Pale Honey vs Autumn Harvest
Where Pale Honey belongs to Behr's range, Autumn Harvest is a Cloverdale Paint color. Both sit in the beige family, which is useful context if you're narrowing within a single hue direction. Pale Honey (LRV 70) reflects noticeably more light than Autumn Harvest (LRV 60), a difference of 10 points that becomes especially apparent in rooms with limited natural light. The ΔE 6.4 gap is real but not dramatic — close enough to use together, distinct enough to matter as a choice. Below you'll find 1 real-room photo comparison where both colors appear side by side, plus 5 simulated room previews.

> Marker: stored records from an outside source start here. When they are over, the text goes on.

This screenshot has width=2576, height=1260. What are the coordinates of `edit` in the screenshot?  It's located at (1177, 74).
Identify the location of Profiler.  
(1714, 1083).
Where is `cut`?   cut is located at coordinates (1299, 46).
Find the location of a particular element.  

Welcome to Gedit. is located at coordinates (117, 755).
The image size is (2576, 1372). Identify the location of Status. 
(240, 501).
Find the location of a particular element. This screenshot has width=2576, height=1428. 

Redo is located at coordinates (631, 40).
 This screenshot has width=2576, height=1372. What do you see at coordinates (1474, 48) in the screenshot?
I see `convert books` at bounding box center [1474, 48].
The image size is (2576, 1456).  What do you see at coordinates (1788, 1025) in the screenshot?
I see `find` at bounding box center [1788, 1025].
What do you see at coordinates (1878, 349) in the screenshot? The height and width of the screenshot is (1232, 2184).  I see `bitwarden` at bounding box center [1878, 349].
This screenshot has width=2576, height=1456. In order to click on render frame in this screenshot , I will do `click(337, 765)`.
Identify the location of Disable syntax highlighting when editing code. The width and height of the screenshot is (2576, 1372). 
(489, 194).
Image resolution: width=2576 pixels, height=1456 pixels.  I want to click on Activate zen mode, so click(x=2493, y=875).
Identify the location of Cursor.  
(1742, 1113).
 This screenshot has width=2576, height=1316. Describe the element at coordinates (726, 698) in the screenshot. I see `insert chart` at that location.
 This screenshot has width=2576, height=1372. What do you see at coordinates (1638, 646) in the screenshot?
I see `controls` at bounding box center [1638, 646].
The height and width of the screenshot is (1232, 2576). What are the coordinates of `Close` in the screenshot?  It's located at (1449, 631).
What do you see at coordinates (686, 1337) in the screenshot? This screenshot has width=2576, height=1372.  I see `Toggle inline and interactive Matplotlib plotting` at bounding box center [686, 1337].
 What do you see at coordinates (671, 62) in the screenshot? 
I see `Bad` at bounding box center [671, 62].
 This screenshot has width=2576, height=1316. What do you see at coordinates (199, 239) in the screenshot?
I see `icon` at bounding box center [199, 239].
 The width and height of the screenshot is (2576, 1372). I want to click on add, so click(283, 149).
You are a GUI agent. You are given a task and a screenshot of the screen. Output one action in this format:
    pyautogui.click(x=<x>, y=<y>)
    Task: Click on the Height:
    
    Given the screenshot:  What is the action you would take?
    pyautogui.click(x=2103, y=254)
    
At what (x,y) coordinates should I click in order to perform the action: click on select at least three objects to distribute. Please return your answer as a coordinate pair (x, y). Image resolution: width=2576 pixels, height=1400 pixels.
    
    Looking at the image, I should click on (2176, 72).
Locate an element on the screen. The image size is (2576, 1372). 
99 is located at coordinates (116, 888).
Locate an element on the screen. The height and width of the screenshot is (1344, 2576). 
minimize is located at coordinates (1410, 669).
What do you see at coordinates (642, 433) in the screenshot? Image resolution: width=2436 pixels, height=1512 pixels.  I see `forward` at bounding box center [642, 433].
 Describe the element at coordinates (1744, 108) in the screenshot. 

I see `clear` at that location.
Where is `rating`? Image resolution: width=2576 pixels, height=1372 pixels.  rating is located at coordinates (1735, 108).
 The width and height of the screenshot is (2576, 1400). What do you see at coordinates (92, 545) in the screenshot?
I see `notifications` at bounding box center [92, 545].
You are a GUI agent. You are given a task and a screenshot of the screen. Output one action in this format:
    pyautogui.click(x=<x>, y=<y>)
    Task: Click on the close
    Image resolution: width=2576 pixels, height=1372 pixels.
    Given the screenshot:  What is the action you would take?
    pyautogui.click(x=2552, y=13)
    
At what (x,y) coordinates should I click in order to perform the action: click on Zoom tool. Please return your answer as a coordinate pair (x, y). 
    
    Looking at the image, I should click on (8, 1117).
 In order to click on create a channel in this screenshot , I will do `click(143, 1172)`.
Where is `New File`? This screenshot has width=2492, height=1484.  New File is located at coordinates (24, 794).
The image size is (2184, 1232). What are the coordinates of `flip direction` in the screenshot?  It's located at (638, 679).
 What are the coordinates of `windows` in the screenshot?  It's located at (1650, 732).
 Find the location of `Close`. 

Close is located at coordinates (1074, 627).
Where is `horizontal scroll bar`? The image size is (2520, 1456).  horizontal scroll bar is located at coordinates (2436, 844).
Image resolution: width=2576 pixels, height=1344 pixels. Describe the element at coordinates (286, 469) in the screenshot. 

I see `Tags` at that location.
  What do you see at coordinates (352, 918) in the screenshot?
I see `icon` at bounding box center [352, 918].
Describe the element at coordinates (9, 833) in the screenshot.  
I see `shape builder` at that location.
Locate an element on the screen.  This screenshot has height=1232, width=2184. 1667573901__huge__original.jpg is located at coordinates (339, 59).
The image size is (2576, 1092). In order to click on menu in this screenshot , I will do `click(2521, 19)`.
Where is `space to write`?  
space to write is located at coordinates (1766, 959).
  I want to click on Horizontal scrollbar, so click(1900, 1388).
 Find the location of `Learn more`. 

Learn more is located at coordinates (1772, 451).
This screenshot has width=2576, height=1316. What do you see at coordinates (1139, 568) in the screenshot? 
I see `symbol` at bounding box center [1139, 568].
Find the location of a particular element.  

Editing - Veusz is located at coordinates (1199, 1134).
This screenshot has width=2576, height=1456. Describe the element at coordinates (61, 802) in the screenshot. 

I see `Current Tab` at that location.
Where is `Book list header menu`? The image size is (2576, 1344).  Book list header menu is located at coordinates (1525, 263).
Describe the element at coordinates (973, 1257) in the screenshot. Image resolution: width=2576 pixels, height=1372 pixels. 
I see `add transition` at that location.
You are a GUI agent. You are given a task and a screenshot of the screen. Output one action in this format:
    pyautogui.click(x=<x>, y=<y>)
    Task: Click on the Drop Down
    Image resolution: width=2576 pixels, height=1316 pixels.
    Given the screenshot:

Pale Honey vs Autumn Harvest in Real Spaces
1 real room side by side. Pale Honey and Autumn Harvest are close enough that the difference can be hard to judge from a chip alone — these photos show how each reads at scale, across different spaces and lighting conditions.
Living Room
In a living room, color works across both daylight and evening light — the same wall can read very differently at noon and at 8pm. The LRV gap is large enough that Pale Honey will make the room feel meaningfully brighter than Autumn Harvest would.
Color Details
Pale Honey vs Autumn Harvest Simulated Comparison
5 simulated room previews — drag the slider on each to see Pale Honey on one side and Autumn Harvest on the other.
Digital color is approximate. These simulations are generated from the manufacturer's hex values and overlaid on grayscale room photos — your screen's calibration, brightness, and viewing angle all affect how they render. Before committing to either color, test physical samples in your own space under the light you actually live with.
More Pale Honey comparisons
See how Pale Honey stacks up against other well-photographed colors across different brands and tones.